Une valorisation de la viande en demi-teinte

Les veaux croisés issus de l’agriculture biologique sont plus difficiles à écouler que les veaux issus de troupeaux conventionnels. Les veaux croisés de pères laitiers se sont vendus en moyenne 64 € (moyenne de 2016 à 2021 des prix des veaux de 3 semaines), contre 91 € pour les veaux Prim’holstein. Le croisement viande, avec des taureaux Limousins, Charolais, Blanc Bleu Belge ou Inra 95 permet de tirer un meilleur profit du produit viande, à hauteur de 106 € en moyenne par animal, ce qui reste bien inférieur à la valorisation d’un veau issu d’un père de race à viande sur une vache Prim’holstein (autour de 230 €). 
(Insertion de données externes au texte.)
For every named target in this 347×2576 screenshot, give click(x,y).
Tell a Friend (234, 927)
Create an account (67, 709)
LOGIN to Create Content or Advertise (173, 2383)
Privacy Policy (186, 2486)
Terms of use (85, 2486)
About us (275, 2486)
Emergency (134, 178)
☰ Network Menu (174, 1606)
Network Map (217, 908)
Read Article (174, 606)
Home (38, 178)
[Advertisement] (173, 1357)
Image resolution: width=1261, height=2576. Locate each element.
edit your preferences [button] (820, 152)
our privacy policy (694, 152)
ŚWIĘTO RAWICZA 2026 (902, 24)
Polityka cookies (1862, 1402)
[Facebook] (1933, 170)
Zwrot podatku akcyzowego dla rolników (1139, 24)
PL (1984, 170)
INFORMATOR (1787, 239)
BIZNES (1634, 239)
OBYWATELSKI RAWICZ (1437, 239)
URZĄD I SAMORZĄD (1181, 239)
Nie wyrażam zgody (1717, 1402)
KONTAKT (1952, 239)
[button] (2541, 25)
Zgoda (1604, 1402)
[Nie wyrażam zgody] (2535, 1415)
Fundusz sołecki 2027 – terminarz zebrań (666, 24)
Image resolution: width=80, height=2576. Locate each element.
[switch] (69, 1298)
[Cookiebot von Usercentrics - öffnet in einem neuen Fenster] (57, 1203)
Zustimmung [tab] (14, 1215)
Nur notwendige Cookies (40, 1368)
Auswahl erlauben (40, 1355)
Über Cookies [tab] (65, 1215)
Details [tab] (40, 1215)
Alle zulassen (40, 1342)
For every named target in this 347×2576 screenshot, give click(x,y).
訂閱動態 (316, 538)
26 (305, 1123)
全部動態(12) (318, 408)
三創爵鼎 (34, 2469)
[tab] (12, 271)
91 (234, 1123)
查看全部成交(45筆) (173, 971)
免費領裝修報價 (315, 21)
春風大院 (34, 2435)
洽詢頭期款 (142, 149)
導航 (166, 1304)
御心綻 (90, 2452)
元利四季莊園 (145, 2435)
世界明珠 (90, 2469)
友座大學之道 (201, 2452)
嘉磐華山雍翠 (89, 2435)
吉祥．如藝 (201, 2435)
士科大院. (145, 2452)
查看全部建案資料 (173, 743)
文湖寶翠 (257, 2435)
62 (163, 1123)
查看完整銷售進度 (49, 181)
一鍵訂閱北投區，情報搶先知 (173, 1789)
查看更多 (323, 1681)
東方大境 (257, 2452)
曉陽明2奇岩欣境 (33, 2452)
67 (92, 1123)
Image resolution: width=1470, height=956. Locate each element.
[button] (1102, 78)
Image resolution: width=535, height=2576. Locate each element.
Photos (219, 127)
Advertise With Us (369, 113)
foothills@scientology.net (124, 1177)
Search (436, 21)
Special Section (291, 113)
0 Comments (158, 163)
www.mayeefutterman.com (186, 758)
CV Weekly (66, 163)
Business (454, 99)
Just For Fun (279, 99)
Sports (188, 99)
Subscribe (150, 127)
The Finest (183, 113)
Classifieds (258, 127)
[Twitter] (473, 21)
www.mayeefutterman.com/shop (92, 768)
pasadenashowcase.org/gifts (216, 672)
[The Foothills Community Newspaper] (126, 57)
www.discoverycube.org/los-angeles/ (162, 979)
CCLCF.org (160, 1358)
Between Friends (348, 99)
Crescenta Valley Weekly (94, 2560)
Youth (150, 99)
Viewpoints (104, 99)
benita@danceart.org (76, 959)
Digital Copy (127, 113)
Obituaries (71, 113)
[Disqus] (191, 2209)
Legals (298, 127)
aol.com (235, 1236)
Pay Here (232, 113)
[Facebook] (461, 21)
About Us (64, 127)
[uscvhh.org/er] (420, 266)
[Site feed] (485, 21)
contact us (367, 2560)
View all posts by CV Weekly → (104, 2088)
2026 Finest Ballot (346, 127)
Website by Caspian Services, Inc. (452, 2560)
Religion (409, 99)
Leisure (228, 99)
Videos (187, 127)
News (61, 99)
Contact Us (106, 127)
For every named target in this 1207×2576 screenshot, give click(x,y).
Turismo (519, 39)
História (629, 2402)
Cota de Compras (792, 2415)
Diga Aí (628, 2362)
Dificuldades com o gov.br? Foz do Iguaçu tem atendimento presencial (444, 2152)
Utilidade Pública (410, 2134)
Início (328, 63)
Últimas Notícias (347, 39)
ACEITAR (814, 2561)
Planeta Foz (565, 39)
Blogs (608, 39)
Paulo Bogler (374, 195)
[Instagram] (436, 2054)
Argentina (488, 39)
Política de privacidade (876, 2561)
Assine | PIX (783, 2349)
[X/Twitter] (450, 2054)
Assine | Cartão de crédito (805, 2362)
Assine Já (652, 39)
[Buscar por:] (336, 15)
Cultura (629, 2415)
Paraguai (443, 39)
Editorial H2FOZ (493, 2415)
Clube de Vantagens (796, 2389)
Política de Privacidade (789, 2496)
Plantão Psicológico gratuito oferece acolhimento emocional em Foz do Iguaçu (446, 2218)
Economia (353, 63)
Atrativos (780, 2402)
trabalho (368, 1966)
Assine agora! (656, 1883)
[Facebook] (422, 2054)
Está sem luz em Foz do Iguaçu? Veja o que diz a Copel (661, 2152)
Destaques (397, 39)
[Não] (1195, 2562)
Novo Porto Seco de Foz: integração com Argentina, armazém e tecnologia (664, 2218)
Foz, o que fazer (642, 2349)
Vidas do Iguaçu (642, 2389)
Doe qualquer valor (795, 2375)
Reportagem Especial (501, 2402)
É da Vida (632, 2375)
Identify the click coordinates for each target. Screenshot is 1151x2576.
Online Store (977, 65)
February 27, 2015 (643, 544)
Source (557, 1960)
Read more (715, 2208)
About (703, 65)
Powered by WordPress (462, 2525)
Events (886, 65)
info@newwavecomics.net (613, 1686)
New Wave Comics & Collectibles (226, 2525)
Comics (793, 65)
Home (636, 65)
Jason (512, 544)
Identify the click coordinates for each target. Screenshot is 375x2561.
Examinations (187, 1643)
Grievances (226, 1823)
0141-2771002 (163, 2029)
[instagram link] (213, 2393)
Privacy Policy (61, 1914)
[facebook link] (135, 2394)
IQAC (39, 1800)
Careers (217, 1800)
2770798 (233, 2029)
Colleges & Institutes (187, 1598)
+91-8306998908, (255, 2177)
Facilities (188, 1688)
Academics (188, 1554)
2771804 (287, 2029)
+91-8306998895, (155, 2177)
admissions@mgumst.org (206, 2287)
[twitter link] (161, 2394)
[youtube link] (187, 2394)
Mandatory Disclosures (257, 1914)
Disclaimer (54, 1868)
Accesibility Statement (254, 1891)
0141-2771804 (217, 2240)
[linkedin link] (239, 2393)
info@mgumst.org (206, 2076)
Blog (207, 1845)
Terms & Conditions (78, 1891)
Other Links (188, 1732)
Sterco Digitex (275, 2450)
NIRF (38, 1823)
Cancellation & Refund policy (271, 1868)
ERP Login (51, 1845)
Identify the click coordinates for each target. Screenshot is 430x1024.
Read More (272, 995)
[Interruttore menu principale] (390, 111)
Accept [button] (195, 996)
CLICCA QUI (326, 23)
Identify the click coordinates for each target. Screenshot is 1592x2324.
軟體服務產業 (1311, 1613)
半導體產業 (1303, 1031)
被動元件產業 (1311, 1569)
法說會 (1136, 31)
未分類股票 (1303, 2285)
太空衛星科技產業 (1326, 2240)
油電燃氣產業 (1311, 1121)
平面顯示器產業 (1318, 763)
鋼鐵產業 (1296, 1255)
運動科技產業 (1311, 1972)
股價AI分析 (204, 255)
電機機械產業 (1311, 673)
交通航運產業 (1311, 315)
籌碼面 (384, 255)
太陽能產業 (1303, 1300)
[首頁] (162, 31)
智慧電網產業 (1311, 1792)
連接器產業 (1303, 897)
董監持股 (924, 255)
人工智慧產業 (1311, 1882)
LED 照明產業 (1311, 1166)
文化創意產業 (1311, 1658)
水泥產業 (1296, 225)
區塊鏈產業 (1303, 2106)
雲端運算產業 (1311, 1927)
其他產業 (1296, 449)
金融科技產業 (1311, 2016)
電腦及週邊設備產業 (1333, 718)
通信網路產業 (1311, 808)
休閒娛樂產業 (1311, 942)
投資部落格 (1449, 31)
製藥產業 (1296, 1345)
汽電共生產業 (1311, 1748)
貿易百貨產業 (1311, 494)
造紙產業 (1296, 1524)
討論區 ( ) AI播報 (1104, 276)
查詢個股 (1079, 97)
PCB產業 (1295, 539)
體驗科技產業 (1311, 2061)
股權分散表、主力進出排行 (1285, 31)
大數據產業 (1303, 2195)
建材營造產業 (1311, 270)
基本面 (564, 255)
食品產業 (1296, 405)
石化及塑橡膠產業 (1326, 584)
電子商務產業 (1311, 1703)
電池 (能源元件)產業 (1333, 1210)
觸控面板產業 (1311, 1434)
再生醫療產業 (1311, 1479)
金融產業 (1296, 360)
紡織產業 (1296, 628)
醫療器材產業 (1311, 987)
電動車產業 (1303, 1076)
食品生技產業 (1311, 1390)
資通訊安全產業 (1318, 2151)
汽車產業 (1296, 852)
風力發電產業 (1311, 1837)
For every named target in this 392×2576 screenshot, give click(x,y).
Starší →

La valorisation des réformes s’avère également hétérogène. Sans surprise, les réformes croisées Prim’holstein x Normandes sont celles qui ont présenté le poids moyen le plus élevé (341 kg, contre 300 kg en Prim’holstein), et donc le meilleur prix par animal (1 211 € contre 984 € en Prim’Holstein) avec + 36 €/1 000 l grâce à la valorisation des taux TB et TP. Les croisés Jersiais sont plus difficiles à valoriser, avec un prix de vente moyen autour des 723 € pour des animaux autour des 230 kg. Les résultats quant à la valorisation des réformes vont cependant être amenés à s’uniformiser au fur et à mesure que la proportion d’animaux issus de croisement trois voies deviendra majoritaire dans le troupeau. 

Une stratégie de long terme 

Pour Claire Caraes, « le croisement tend à se développer pour proposer des animaux en adéquation avec les spécificités des différents systèmes d’élevage, mais cette stratégie prend du temps. » Si au bout de 7 ans de croisement, la ferme expérimentale de Trévarez dispose d’un troupeau constitué intégralement d’animaux croisés, c’est au prix de réformes précoces, et de la mise en place du vêlage 24 mois, mais « un éleveur peut se lancer sur le croisement sur 10 ou 15 ans, et tirer profit de l’effet d’hétérosis dès les premières générations ».